Recently, I learned one of my business mentors passed away. I won’t give you her name, because she was a surprisingly private person. No Facebook or Twitter on any online presence, even though she was of the generation (mine) where those things are most common. She was my boss years ago; two companies and three departments ago. I learned a lot from her, more than any manager before. Losing her made me stop and think about the good stuff she has taught me… stuff I think I will pass on to you.
Watch your stack of chips
This is about asking for, and cashing in on, favors. Let’s say you are late a few days a week, even by just a couple of minutes. Let’s say you take a sick day about every quarter. You don’t have many ‘chips’ left to cash in. Want to get out early this Friday to go see Star Wars? Not if you are in the above group. However, let’s say you are early every day, and hardly even take vacation. When you are that kind of employee, the boss is eager to help you out and give you a good break by looking the other way on policy.

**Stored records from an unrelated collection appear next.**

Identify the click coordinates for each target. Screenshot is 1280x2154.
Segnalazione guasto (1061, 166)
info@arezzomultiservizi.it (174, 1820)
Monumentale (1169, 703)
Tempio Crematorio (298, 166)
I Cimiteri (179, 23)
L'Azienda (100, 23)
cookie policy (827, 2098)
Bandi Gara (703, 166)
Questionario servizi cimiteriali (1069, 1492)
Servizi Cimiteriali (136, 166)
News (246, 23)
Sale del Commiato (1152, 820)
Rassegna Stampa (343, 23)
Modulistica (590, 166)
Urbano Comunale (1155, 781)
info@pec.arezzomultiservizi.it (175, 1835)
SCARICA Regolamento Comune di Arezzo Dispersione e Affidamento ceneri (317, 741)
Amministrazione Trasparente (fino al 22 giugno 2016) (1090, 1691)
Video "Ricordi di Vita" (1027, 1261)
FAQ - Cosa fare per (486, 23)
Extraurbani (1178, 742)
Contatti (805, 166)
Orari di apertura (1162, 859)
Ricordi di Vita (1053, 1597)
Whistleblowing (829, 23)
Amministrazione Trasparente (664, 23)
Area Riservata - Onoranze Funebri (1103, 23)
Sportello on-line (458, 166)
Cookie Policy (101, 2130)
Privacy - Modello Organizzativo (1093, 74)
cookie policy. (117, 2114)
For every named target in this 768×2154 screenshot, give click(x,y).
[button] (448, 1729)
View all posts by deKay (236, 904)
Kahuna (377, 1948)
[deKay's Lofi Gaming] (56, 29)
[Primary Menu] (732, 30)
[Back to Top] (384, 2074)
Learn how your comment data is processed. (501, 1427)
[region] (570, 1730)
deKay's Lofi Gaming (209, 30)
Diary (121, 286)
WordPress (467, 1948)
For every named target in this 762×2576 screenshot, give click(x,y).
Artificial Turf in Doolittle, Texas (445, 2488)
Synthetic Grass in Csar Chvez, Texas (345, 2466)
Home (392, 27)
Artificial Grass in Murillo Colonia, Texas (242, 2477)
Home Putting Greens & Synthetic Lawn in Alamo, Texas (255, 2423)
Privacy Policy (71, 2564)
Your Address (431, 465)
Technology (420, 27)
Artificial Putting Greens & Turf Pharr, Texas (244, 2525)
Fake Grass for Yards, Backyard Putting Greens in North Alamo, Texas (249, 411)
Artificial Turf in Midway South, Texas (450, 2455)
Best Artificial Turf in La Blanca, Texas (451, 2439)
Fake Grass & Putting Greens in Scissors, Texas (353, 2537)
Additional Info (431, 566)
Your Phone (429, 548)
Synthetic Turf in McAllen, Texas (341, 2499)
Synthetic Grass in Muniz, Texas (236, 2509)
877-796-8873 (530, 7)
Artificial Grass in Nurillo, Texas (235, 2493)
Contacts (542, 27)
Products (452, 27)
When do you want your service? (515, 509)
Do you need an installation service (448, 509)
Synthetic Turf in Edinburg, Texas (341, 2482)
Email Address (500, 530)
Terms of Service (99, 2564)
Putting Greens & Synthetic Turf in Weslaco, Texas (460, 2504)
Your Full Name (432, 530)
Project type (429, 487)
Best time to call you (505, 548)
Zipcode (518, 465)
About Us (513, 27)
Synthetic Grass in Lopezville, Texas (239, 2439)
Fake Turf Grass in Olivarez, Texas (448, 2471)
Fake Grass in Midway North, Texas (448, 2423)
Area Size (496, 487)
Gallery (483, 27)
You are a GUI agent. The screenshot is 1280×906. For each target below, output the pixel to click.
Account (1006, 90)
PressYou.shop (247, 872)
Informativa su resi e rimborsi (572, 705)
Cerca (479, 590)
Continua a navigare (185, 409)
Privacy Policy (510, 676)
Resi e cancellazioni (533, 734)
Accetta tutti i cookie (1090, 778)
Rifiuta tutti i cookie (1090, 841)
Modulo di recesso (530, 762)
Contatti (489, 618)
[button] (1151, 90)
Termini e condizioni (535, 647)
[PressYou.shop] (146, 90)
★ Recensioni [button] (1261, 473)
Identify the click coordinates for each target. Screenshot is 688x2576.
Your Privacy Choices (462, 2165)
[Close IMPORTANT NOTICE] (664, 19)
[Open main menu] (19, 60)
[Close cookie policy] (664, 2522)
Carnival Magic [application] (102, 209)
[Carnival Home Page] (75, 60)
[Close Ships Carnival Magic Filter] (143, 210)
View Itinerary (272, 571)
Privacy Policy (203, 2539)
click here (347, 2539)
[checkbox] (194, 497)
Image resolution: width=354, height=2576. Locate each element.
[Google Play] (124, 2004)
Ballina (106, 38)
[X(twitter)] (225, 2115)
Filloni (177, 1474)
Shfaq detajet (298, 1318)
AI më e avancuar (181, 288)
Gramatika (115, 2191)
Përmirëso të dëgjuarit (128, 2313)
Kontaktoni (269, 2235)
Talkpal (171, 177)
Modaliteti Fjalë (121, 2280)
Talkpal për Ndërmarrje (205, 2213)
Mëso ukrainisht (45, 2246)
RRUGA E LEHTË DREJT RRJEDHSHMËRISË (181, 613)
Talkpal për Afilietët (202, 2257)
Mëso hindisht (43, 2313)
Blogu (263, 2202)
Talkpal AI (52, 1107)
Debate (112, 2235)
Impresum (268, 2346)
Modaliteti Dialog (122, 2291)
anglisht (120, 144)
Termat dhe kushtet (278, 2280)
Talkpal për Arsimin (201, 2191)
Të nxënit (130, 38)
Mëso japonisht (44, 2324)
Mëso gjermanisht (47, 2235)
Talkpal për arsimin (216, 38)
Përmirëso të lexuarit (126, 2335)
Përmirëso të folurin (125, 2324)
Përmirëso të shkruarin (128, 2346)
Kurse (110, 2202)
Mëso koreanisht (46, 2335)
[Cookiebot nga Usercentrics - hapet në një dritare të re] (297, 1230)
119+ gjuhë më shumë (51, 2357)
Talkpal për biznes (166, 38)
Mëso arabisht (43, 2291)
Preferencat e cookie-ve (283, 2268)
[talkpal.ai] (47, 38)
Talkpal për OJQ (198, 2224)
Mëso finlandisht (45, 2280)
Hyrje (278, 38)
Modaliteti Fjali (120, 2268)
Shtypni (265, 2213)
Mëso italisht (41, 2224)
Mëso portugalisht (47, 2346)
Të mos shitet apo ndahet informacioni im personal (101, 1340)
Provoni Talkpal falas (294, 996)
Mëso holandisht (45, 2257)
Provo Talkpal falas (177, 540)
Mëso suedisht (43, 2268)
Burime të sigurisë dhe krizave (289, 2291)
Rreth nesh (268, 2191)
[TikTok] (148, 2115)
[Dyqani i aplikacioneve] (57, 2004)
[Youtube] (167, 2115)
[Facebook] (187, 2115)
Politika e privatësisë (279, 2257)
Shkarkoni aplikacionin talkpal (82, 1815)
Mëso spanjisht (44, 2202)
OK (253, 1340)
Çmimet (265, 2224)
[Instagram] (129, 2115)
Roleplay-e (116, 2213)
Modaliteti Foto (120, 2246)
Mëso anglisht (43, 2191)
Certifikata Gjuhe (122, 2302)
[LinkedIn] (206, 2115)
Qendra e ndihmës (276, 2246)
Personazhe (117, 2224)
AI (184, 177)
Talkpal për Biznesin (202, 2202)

For me, and my line of work, it is often customer credits. Do you max out your customer credit limit every week? Maybe it is $40, maybe it is $4,000. You consider yourself a customer advocate, doing right by them every chance you get. Are you saying “well, I certainly didn’t screw this up, but You aren’t seen that way, though. You are seen as someone who is wasteful of the company’s resources. Yes, we messed this up. BUT… we are still a business and still need to make a profit… or no one gets helped. When you see an epic screw up that was made, and you want the boss to foot $1200 to make this right… are you mister miser, or someone who hands out credits like it’s Christmas morning?
You are applying for your next job every day
They say ‘dress for the job you want, not the job you have’. Here is a better way she taught us to look at it. Every day, in every interaction, you are applying for that promotion. Are you agreeable and helpful always? Are you a drama queen that is always put upon, talking about the company in terms of ‘they’ all the time, instead of ‘we’? She said when people applied for a promotion that she worked with, she knew long before the interview if they should be promoted. In fact, she knew before you even posted for the job if you would get it. She knew if you were going to apply for it, even.
Speaking of that promotion, this aspect ties to the last two principles. Are you someone who applies for every promotion? If so, it shows you aren’t someone looking to better themselves in a new opportunity so much as someone who is dying to do anything else. See, posting for every job that comes up doesn’t say “I think I am ready to lead the new team of battery salespeople”. It says “oh my god, I am SO bored.” When you post to everything, people notice, and it can look sad and desperate. What should you do, then, when you find yourself in that situation? Talk to your manager when there is not a posting out. Be honest “I feel like I am stagnant in this position, and that I could do more for the company and myself in a new adventure. You have worked with me. Is there something you see in me that would help point me in a new direction? What can I be doing now to better prepare myself for that next step?”
You see, now when an opportunity comes up… they are thinking of you, and the initiative you took to be ready for the next level.
Influence the influencers
Whenever you roll out a change, you know people are going to bitch and moan. “They don’t even know what they are doing”, “they don’t even care what it is like to talk to these people” “who are these people who make these decisions on high, with no feet in the real world?” Don’t believe me? Step out to the smoking patio at every single company in America, and you will hear that within 30 seconds. For some reason, smokers are always the worst at this drama. My manager had a way to brilliantly head this off. Find the most influential drama maker… and rope them in early on the change. Sit them down, privately, and say “I value your opinion. You know the customer and the systems as well as anyone here. Here is what we are thinking. Do you think this will work? Is there anything we should tweak to make it a better employee experience? Here are the reasons why we think we should do this as a company”.
This works on so many levels, it is scary. First off, you get valuable feedback from the front line. It isn’t just an all hands/town hall meeting where the ‘suits’ stand up and give same speech. It is the boss saying “Ron, how do you think we should handle this?” With the feedback from the front line, you can make the roll out that much smoother for them. PLUS… Ron isn’t out bitching about how the managers have no idea what they are doing. PLUS… when people are bitching to Ron about the same, Ron will instead come back to his bitchy peers and say “no, actually it makes a lot of sense. We had to do X because of Y. I actually helped the development of the whole thing”. You neutralized Ron’s bitchiness, Ron is now spinning positively on your behalf to his peers about the change, and Ron feels like a real asset to the company, and on the inner sanctum of how the business actually runs.
I am sure there was much more, but just these three principals have guided me in business and in life. In short, take accountability, stop bitching, and be a positive and hard working presence. It will be noticed, appreciated, and will pay off.
It’s possible, of course, you have a sucky boss, and maybe you think little of this applies. However, it certainly doesn’t hurt. She had a great cartoon up in her office that said something to the effect of “multi-tasking just means you are doing many things poorly at the same time”
I am sad, and I miss my old boss. I am thankful for the business lessons she taught me… always by example.